El Estado moderno supuso un quiebre con el modo de organización política propio de la Edad Media, el que presentaba un alto nivel de fragmentación del poder político y una superposición de ordenamientos, configurando aquella situación que Hegel denominó la Poliarquía Medieval (Cotarelo 1996, p. 18). El rompimiento con el orden medieval supuso un modo de organización que presenta notas distintivas bien definidas, y que se van construyendo por oposición al paradigma que se intenta superar. En este sentido, una de dichas características del poder en la modernidad es el recurso a la unidad como principio básico del orden jurídico. De esta manera, el Estado moderno se organiza sobre la base de un modelo extremadamente simple: la concentración de todos los poderes y funciones en el soberano, por lo que todas las instituciones del Estado están subordinados a éste en una relación de jerarquía, y al mismo tiempo, el sistema de fuentes del Derecho deviene en un esquema integrado por el decreto regio como única fuente de regulación jurídica.

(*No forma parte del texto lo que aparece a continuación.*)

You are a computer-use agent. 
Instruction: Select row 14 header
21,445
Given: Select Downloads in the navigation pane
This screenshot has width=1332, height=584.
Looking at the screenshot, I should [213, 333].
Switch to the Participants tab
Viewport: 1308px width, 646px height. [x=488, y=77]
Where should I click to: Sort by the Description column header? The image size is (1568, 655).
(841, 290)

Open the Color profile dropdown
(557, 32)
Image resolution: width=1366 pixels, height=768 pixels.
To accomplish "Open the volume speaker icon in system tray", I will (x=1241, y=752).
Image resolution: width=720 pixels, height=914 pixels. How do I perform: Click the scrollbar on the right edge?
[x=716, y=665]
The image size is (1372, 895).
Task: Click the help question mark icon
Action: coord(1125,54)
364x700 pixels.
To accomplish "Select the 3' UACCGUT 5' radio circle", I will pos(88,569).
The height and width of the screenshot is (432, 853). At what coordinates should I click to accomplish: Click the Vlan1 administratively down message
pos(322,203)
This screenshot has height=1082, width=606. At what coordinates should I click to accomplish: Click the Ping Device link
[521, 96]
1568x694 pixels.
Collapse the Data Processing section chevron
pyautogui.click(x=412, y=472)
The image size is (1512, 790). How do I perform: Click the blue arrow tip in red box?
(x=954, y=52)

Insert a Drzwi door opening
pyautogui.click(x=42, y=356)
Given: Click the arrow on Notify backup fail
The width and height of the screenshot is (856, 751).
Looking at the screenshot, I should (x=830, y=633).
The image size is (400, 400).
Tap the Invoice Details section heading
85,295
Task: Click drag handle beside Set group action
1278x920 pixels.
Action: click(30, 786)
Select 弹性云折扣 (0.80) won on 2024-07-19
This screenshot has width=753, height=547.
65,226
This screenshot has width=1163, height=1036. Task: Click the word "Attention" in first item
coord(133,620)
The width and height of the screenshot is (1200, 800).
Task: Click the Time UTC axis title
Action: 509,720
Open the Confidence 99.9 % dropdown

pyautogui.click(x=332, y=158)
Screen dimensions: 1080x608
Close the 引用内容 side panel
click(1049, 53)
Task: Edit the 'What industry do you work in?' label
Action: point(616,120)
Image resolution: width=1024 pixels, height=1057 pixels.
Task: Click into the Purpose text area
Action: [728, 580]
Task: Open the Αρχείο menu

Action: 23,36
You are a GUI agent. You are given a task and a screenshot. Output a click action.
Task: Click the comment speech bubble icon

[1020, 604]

Desde este punto de vista, hay consenso en las razones históricas que explican el surgimiento del Estado unitario. Según Van Gelderen (2003, p. 83), este se crea durante la modernidad, con el objeto de asegurar el control efectivo sobre el territorio, excluyendo a otras construcciones con pretensiones de disputarle el poder a los nacientes Estados nacionales, a saber, el sistema feudal, el papado o el imperio. A pesar de su carácter emancipador, en general, el liberalismo europeo del siglo XVII no se sintió incómodo con la centralización del poder, y las revoluciones burguesas que dieron inicio a la segunda modernidad solo buscaron racionalizar y separar el poder en términos horizontales. Todo esto explica una arquitectura del poder político cuyas atribuciones de gobierno se radican exclusivamente en el nivel central, y desde allí se irradian a los niveles regionales y locales. La misma imagen se repite en los albores de las repúblicas americanas que se independizaron de España, y de esta manera, la fórmula llega casi intacta hasta nosotros, en la figura denominada Estado portaliano, dibujada por la Constitución de 1833 y que mantuvieron casi intacta las Constituciones sucesivas.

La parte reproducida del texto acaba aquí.